In my post about politeness, I briefly listed a few areas of polite behavior, including finding and respecting people’s boundaries. As a matter of fact, most of what I listed could be considered a form of knowing/respecting boundaries, as this is a really huge deal. In some cases, it could be considered about being polite or otherwise, and in other cases it’s about a whole lot more. There are all sorts of types of boundaries.

When I first started thinking about this blog topic, I was thinking about a version of boundaries that fits rather neatly as a politeness thing – that is, knowing when to talk to people and when not to. Knowing how often to talk to or contact people. How much is too much, how much is not enough, that sort of thing. I am terrible at finding a balance on this one, and after many failures in relationships I’ve become somewhat obsessive and stressed about it all. Too little contact with a person and I find myself unable to continue to feel a connection with them. Too much contact with a person and they tend to run away. Trying to balance what I need and want with what the other person needs and wants is something I find terribly complicated and difficult, and I only occasionally bother to try. On this one, if anyone has any magical secrets on how to figure this out, I’d certainly love it hear them. ^_^

There are also other sorts of boundaries. Many of them are very serious sorts of boundaries, with serious consequences for getting them wrong. One of those areas is sexual boundaries. Interestingly, I don’t find sexual boundaries to be all that difficult to navigate. The big thing is that for it to work as easy as possible, there are two things each person needs to bring to the table.

1. a willingness to talk about where your boundaries are. It can be hard to directly talk about sexual things, especially since we have a lot of learned shame around it all, but it’s honestly fairly important to be able to do so. That said, it’s ok if it’s uncomfortable or challenging or embarrassing. It’s just important to do it.
2. Practice explicit consent. I am a huge proponent of explicit consent just in general for everyone (unless you have an established relationship and have worked out other ways to do it), but ESPECIALLY LOTS for anyone on the spectrum. Where it goes beyond “no means no” and into “yes means yes.” Do not assume that things are ok – ask first. It does not have to be terribly awkward and robotic, either. Enthusiastic consent is pretty hot. ^_^

Then there are more general boundaries. Some are fairly obvious (don’t punch people except in certain, very limited, contexts), and others are more about any given individual’s lines (like how I don’t want people to touch my upper arms). In the case of the latter, I strongly prefer (and very much appreciate) people who are willing to be explicit. I have a very hard time with non-verbal communication, and I miss boundaries all too often when they are expressed with gestures or facial expressions rather than with words. This is a difficult area for me – technically speaking, socially speaking, it’s up to me to detect where everyone’s boundaries are. Realistically speaking, while I do try very hard, sometimes I just can’t. I need words. So I tend to be more drawn to people who use words, or who are at least willing to use words with me.
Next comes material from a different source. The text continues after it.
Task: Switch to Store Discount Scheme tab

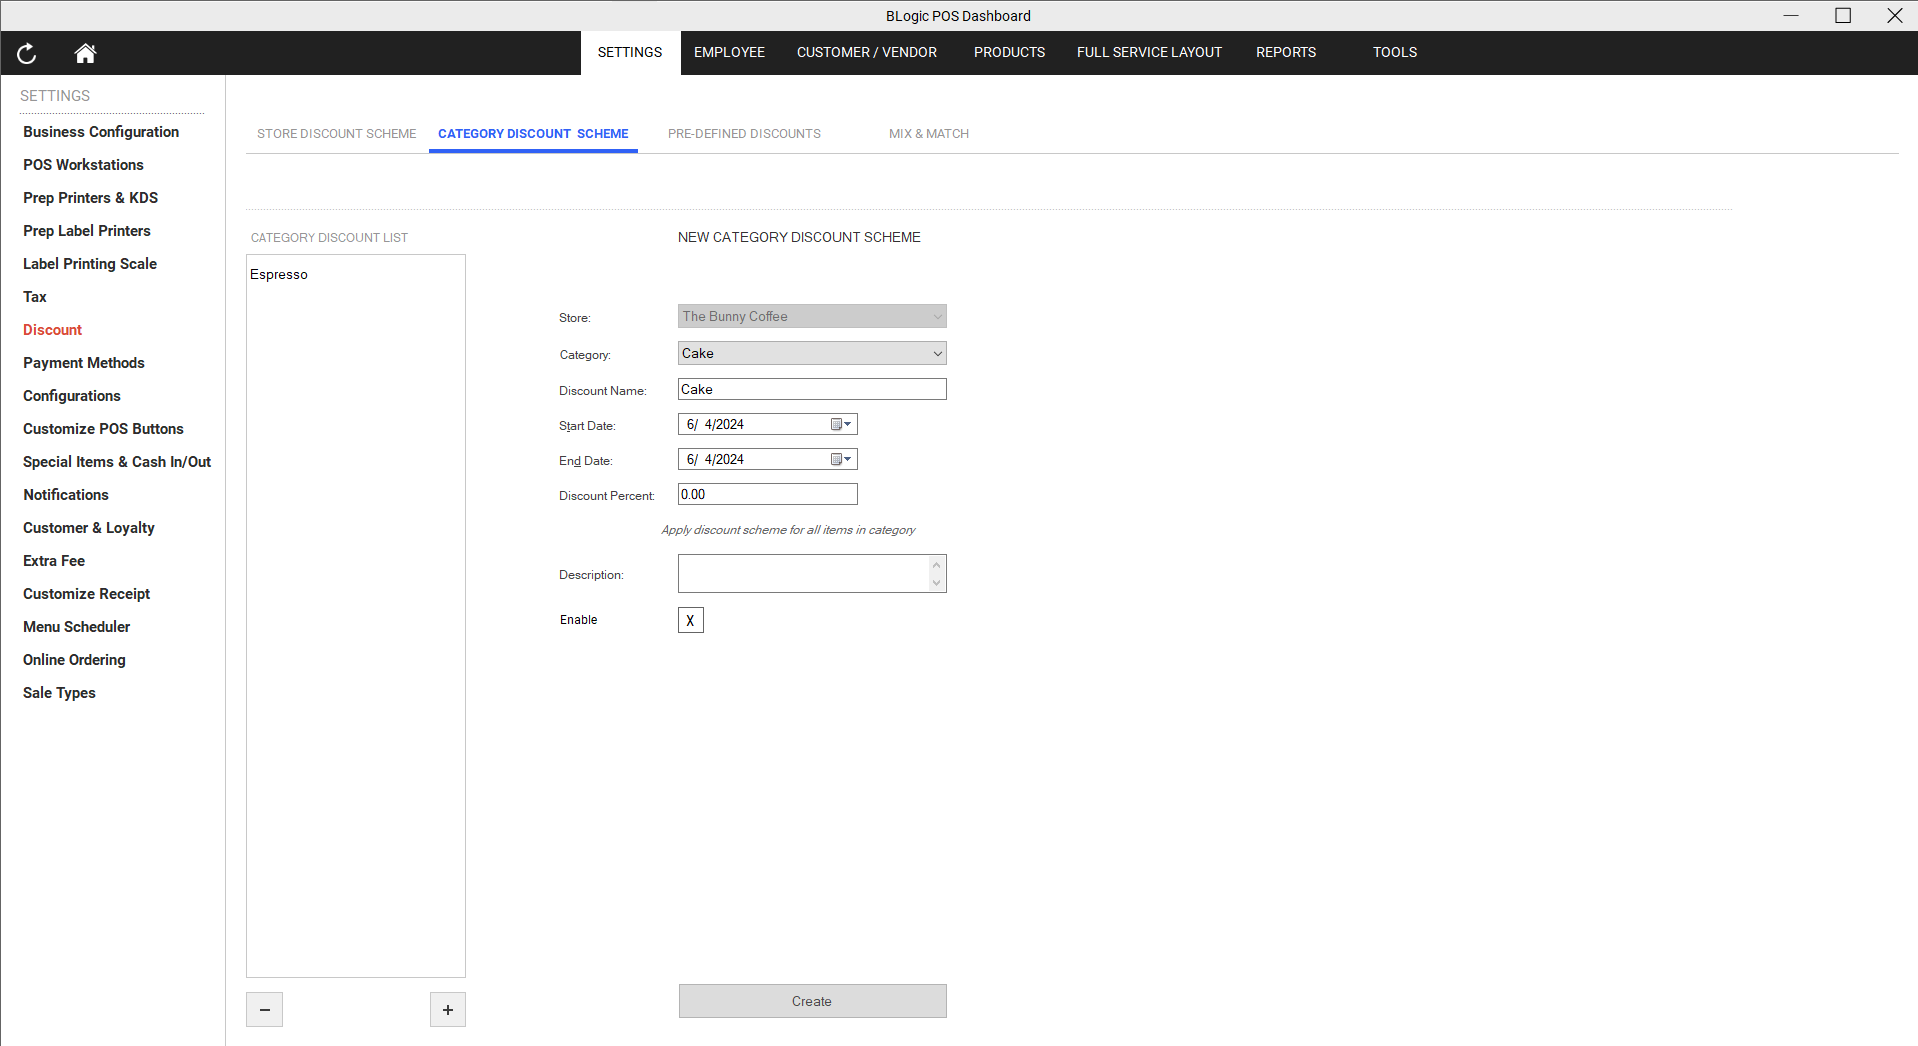Action: 336,134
Which also means that when I person does use words to express a boundary, I make a point to respect it without making them work or fight for it.

Sometimes I find when I express boundaries to other people, their response is to immediately ask me why I need that boundary, or couldn’t I use this other boundary instead, etc. This both bothers me on a personal level and is a behavior that I find generally problematic, so I make a point to not do it (with the possible exception of if respecting that person’s boundary carries a risk of crossing a boundary of mine. then negotiation needs to happen). If, for whatever reason, I want more information I make a point to agree to the boundary first, and then express my desire for said information.

Overall, I find boundaries are things worth a lot of my energy and attention. I know I sometimes have trouble, but I really do care about getting it right, so I try. I try a lot. And I love it when people are explicit about their own boundaries. It’s fantastic.